Pixel coordinate grounding data:
========
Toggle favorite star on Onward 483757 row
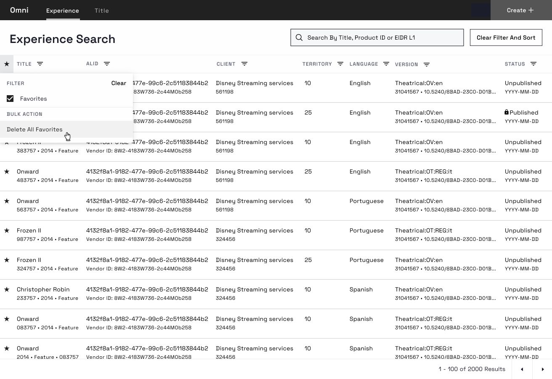This screenshot has height=379, width=552. (7, 172)
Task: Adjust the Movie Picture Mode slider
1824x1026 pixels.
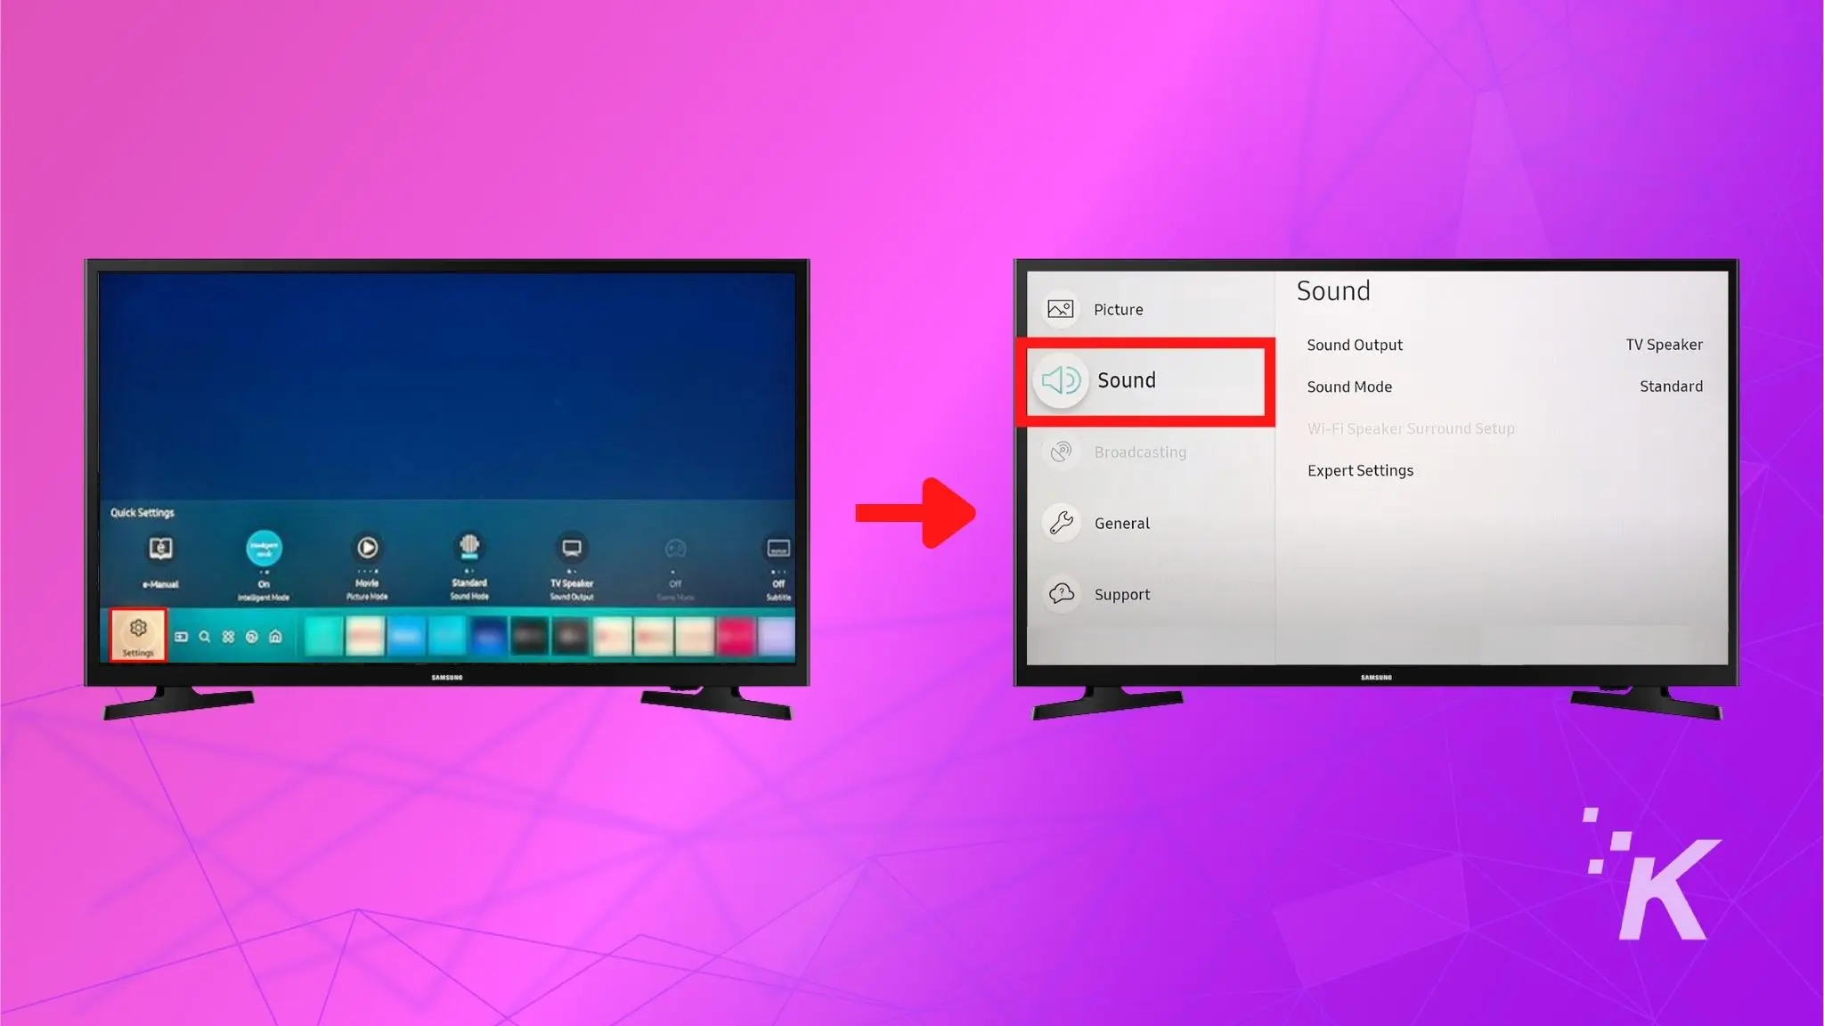Action: click(366, 564)
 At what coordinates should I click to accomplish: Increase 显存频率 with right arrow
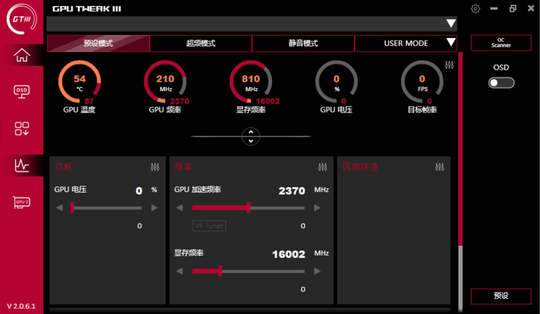pyautogui.click(x=317, y=271)
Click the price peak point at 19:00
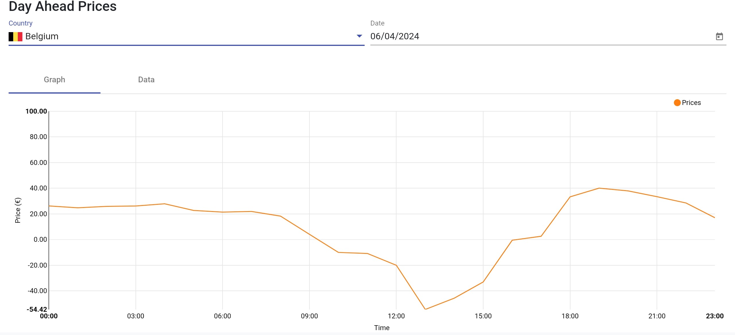Image resolution: width=735 pixels, height=335 pixels. click(599, 188)
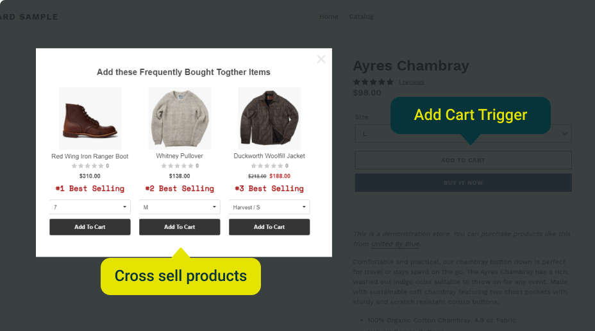
Task: Click the Whitney Pullover sweater image
Action: tap(180, 118)
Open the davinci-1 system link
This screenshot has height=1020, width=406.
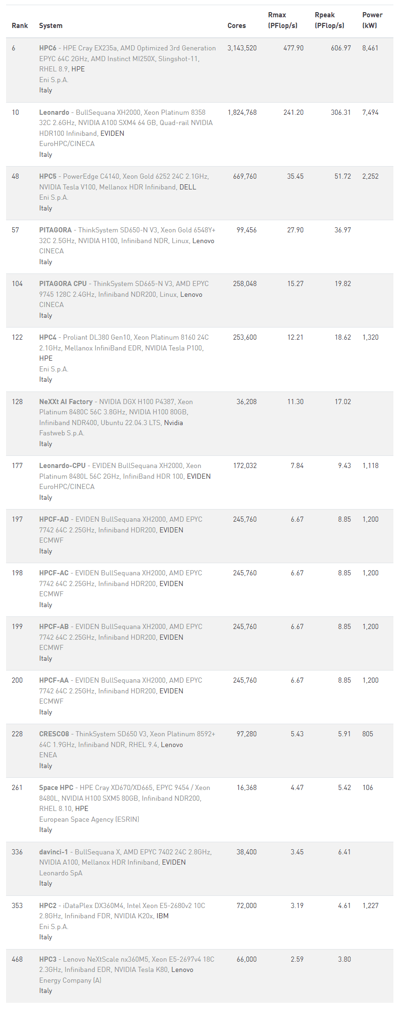point(54,852)
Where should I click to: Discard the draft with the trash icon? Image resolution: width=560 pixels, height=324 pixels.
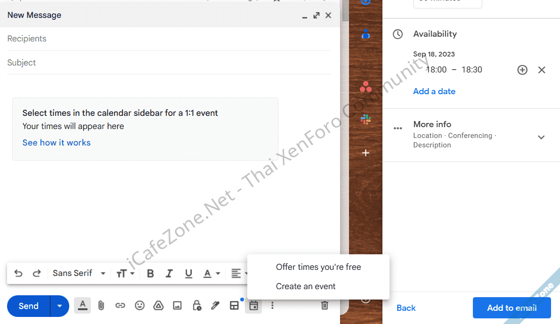(325, 306)
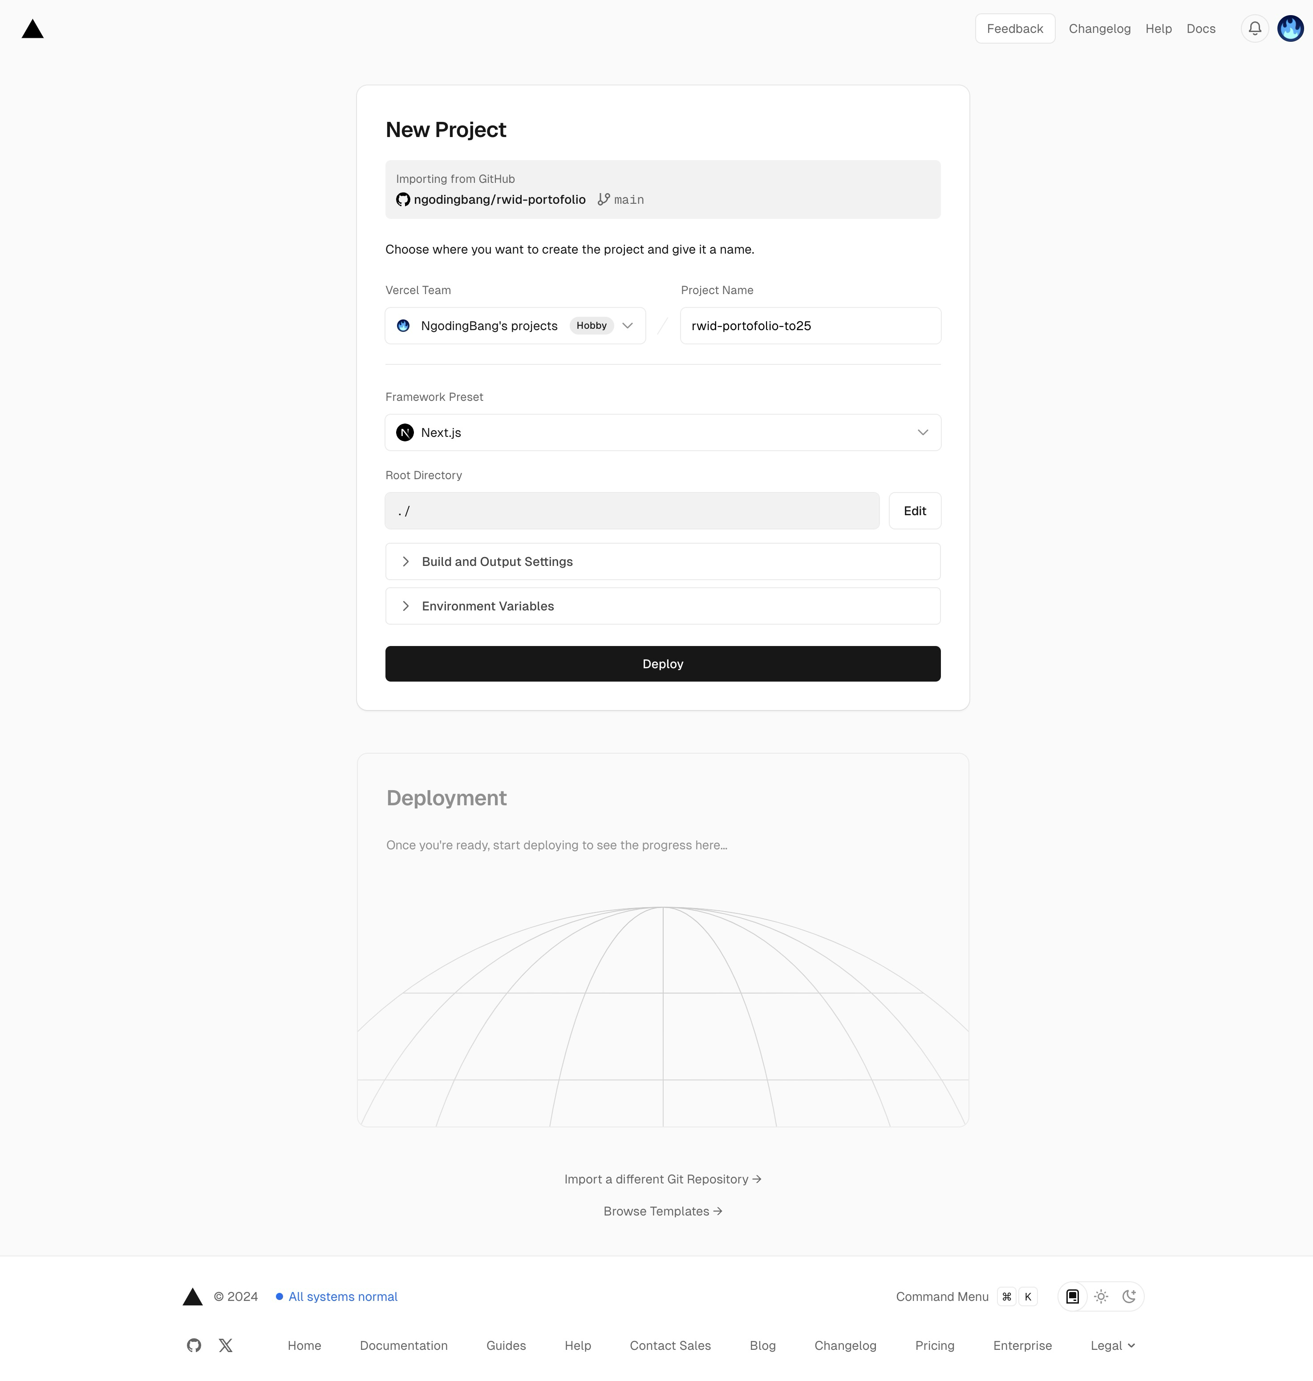Click the Vercel triangle logo in footer
Screen dimensions: 1313x1381
[x=192, y=1296]
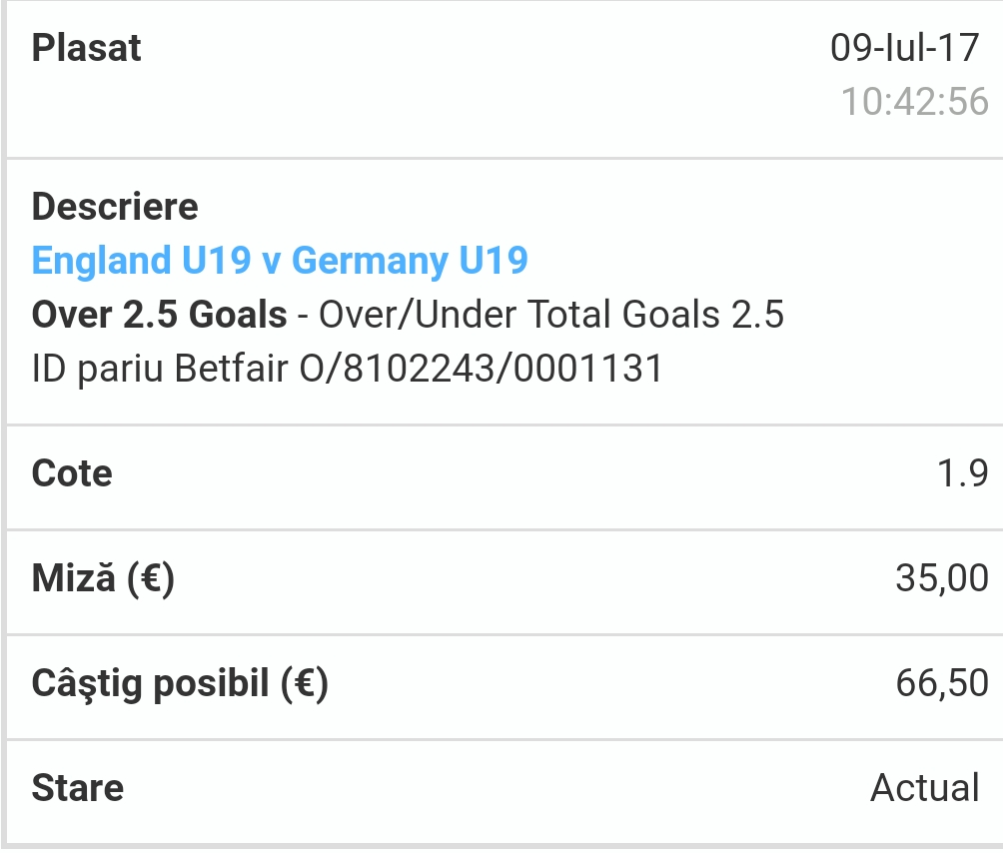Click the Miză (€) label
The image size is (1003, 853).
(103, 578)
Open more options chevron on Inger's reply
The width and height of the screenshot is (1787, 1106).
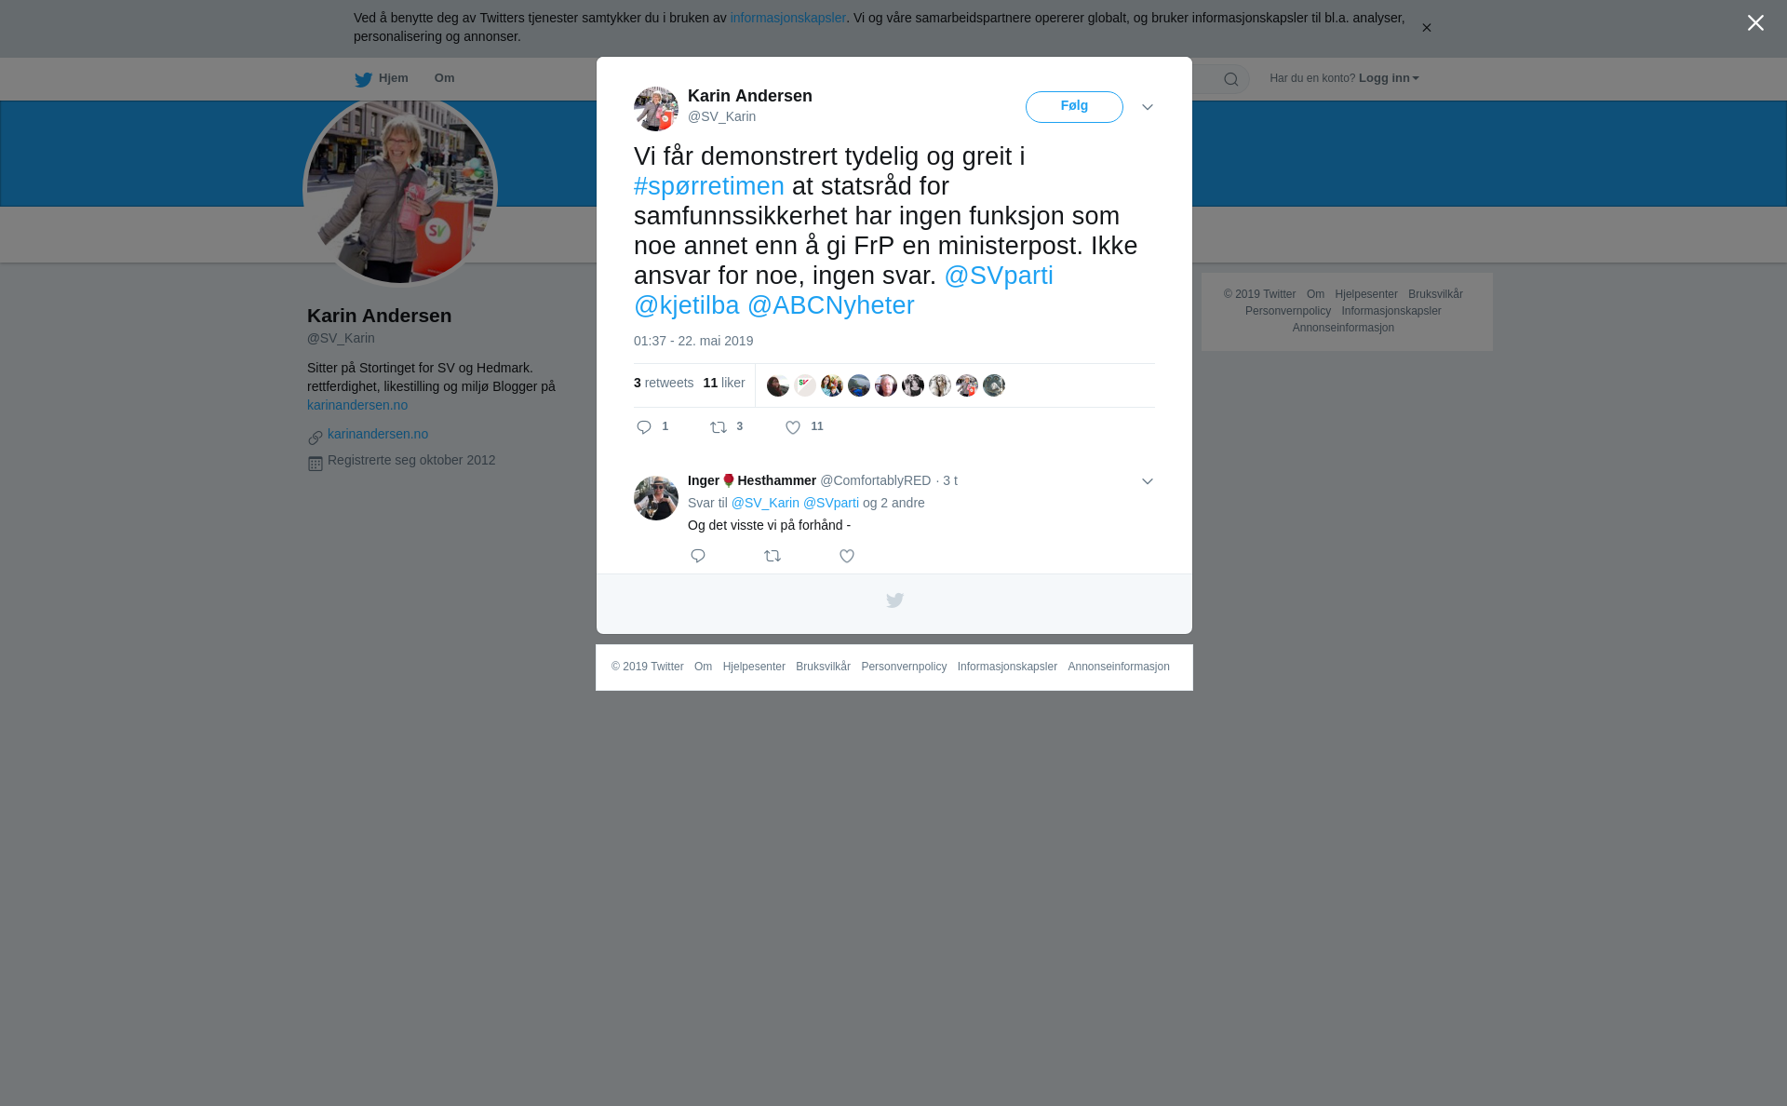[x=1148, y=481]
========
Task to carry out: Answer with one number, namely the count of lines in the entries that include the word "Open".

Task solution: 2